(09-14-2015, 12:58 PM)Verad Wrote:(09-14-2015, 09:47 AM)LadyRochester Wrote: That's like me saying "Sasha Rochester is the ugliest, bitchiest, stupidest person in Eorzea! She also smells!" I can say it all I want, but if I gent angry when other roleplyers don't agree, I'm probably a bloody idiot. After all, roleplay is more about "show, don't tell." and being so vague with description makes your roleplay seem flat and boring.
The thing is, you do that. Your RPC description makes it clear that players are meant to find Sasha Rochester both intelligent and physically attractive. Phrases like "blessed with a chest size and hips she adores to flaunt" make it clear that you believe your character to be, to put it academically, stacked like a brickhouse and attractive for it, and if people started reacting to your description as if she were flat as a board both ways and making a fool of herself for acting otherwise, I think you would be rather cross about it. Unless "blessed" is meant to suggest flatness is the attractive trait in Eorzea? The description is quite vague that way.
Likewise, acting as if there are wildly different definitions of attractiveness within the general body of roleplayers, such that one can't use vague descriptors like "beautiful" and not give people a pretty clear idea of what is going on with your character's looks, feels willfully obtuse rather than spiteful, as if you are ignoring that while there can be very broad ranges of difference in how people view certain appearances, there is still generally some common ground because of culturally received definitions of beauty. It's not as if players have such wildly divergent definitions of beauty that no one person can really understand what the other's is, with one player demanding nipples all over the face and the other demanding hair of cheese in order for looks to matter. But you're right - sometimes it's not spiteful, sometimes it's just dense.
Anyway, speaking of "show don't tell," you will find if you look through your description that about half of it contains adjectives that rely on culturally received definitions of what your character might look like - "elegant," "feminine," "provocatively," so forth. It's all pretty telly, and I'd like to see a more objective description provided before you go making aspersions about vague characterization. Speck in the eye and plank in one's own and such.

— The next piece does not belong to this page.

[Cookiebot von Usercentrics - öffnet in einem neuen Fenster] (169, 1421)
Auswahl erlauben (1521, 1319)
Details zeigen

I have not edited her physical description in months, all I have worked on are relationships, but now that you point it out, I can perfectly change it. By "elegant" I mean generally expensive, richly colored, well-fitted and almost aristocratic clothing. It's not difficult for people to comprehend that. Now, by "Femenine" I mean classically femenine traits, in Eorzea there has never been any implication that they differed culturally as to what they considered feminine to what we do in this world ("Girly" clothing such as skirts, dresses, sparkling accessories and the like). "Provocative" implies clothing that is somewhat revealing, something that does not really vary unless the concept of "provocative" to some is showing ankles.
You can claim femininity, provocativeness, and elegance are subjective, but they really are not when it comes to building an idea based on Japanese/Western norms, which truthfully don't vary much. "Beautiful" or "Ugly" deal with a wider spectrum. You can't deny that.
People might find "Elegance", "femininity", and "Provocative" clothing unattractive, as they signify more specific traits than simply "Beautiful". I had people roleplay as if my character looked like a horse, and while I might disagree OOC, I'm not going to cry about it, and I am not going to force their character to find mine beautiful because I disagree. It's their choice, their taste, it's up to them.
I can mention that she's "generously endowed", but that implies she has gigantic breasts, which she does not, and mentioning her cup size and her exact measurements seems like something someone would do to attract the wrong kind of roleplayers.